Please give again, exactly, every line of the material from the one containing "Click the back arrow beside rosyrain" to the end, including both of those lines.

_Recorded data_
————

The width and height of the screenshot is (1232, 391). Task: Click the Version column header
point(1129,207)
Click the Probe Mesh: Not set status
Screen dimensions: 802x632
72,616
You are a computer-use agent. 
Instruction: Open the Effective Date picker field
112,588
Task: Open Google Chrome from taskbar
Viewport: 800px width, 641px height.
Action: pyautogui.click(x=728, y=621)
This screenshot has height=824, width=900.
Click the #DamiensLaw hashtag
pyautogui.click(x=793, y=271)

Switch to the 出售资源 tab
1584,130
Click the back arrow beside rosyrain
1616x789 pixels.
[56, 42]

————

_Exercise output_
Click the back arrow beside rosyrain
1616x789 pixels.
[56, 42]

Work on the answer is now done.